Page:Lucie Delarue-Mardrus - El Arab.djvu/183

La bibliothèque libre.
Le texte de cette page a été corrigé et est conforme au fac-similé.
180
El Arab

— À certaines dates, toute la famille se réunit ici. Nous nous installons sur les bancs, nous prenons le café, nous parlons des événements politiques et autres.

Tenir compagnie aux morts, comme au cimetière de Scutari…

Donc cette petite maison est une sépulture. Tout à l’heure nous allons découvrir mieux. Le café bu, les cigarettes fumées, la conversation épuisée, le pacha se lève. C’est pour nous faire reprendre les marches souterraines. Mais, au lieu de les remonter pour sortir, nous descendons au contraire plus bas, dans la crypte. Sous l’électricité, ses étroites murailles à la chaux éclatent de blancheur. Rien. Un simple couloir entièrement vide. Le pacha touche un point du mur : « Là est mon père. » Il désigne le mur qui fait face : « Là sont mes grands-parents. »

De nos questions et de ses réponses il ressort que les morts de sa parenté, derrière ces murs, sont couchés côte à côte et sans cercueils sur des lits de fleurs, de plantes aromatiques et de henné. À chaque nouveau venu le mur est démoli pour laisser passage au corps, puis reconstruit aussitôt.
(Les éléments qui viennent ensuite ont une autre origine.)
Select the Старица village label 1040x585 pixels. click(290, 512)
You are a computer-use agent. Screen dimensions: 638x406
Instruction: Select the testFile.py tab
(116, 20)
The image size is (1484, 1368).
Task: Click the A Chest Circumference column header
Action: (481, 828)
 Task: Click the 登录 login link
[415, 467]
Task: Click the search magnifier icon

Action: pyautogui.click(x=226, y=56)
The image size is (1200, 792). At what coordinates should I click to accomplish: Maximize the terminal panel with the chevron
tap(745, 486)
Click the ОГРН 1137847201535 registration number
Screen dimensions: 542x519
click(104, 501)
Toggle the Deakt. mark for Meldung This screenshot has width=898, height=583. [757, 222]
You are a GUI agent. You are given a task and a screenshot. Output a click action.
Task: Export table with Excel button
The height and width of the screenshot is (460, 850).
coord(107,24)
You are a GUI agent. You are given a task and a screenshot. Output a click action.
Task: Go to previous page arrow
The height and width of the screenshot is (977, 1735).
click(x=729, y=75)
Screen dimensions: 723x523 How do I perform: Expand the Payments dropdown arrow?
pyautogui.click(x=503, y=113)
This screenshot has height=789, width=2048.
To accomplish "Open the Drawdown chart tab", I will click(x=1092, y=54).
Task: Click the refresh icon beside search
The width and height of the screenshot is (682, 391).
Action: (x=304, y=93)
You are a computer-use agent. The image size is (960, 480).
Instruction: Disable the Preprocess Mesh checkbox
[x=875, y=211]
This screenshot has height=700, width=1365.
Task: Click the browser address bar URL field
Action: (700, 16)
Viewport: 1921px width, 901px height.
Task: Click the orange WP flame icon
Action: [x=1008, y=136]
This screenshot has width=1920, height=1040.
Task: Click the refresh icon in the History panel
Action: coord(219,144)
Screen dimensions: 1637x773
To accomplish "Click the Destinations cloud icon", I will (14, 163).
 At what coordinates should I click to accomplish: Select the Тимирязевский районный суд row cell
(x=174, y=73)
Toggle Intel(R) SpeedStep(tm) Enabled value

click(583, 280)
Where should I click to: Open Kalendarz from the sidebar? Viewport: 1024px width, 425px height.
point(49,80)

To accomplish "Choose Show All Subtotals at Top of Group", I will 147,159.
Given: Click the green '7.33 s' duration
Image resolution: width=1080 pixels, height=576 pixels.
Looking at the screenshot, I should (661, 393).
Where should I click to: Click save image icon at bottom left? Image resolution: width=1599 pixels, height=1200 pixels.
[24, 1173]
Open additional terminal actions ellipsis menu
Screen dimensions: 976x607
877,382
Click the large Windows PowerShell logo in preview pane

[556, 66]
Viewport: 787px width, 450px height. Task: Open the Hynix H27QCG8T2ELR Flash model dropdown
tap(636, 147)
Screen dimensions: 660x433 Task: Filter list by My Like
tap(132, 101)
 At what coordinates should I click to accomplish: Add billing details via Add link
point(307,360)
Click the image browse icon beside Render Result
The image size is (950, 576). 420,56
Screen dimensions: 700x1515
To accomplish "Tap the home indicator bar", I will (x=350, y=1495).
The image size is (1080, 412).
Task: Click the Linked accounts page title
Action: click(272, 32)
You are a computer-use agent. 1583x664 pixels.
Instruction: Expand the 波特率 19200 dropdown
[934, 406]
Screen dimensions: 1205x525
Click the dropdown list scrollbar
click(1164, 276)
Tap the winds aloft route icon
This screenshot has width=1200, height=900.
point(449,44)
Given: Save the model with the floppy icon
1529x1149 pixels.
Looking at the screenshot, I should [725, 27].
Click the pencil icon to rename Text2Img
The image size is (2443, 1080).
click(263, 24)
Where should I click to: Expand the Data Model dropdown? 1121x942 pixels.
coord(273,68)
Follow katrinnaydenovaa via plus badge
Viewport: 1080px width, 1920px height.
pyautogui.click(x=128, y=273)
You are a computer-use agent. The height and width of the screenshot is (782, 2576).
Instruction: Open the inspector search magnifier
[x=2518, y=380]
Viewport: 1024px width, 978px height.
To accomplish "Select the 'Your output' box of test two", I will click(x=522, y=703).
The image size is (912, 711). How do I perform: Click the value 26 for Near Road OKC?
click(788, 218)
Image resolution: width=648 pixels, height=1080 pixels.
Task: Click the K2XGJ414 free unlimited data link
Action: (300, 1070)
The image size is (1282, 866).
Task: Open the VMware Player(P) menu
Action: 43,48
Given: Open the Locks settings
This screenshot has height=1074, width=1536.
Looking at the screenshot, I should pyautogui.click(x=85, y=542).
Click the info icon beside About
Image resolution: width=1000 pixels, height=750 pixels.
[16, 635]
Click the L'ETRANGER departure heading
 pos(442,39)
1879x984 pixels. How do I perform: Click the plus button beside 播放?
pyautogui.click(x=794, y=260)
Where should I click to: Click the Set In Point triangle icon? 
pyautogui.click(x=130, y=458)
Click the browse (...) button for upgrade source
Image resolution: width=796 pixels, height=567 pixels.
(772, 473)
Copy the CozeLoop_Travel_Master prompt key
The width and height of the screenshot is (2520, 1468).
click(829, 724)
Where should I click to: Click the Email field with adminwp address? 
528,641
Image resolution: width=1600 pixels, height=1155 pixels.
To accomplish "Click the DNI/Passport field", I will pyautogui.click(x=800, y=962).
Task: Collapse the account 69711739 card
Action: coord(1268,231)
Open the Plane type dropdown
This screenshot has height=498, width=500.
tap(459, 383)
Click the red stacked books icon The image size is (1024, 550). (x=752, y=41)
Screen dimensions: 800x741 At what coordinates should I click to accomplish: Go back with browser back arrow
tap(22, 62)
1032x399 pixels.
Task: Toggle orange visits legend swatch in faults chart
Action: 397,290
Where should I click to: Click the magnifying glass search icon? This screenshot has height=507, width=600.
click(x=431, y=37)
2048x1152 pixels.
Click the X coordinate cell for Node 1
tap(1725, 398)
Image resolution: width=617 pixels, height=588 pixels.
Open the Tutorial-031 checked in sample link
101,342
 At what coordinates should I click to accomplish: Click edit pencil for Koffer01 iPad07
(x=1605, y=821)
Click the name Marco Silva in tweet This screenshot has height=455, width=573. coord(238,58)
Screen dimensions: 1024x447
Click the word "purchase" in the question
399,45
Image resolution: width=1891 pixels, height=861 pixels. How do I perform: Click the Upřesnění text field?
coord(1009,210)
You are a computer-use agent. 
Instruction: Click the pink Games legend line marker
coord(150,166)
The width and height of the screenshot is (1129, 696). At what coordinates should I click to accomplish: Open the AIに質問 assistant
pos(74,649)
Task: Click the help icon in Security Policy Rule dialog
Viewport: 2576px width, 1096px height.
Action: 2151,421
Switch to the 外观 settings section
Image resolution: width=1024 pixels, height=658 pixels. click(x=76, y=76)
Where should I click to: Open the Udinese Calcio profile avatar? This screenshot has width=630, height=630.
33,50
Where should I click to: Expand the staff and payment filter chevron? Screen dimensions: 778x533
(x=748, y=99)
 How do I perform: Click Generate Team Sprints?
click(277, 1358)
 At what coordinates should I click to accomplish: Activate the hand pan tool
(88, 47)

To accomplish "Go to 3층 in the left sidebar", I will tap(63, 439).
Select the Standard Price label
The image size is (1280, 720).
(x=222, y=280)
Seules les grandes familles peuvent se permettre semblable apparat.

Oui… L’embaumement ; la momie de première classe…

Je n’ai pu m’en empêcher :

— Mais c’est l’hypogée !

Le pacha me regarde avec des yeux hagards. Comme la plupart de ses pareils il ignore tout de l’Égypte des Pharaons. Il ne sait pas de quoi je lui parle. À tout hasard il murmure :

— Chaque pays a ses coutumes, n’est-ce pas ?


Garder à travers des siècles de siècles, même quant au type physique, une inaltérable personnalité, c’est, il semble, — c’était — le secret de l’Égypte.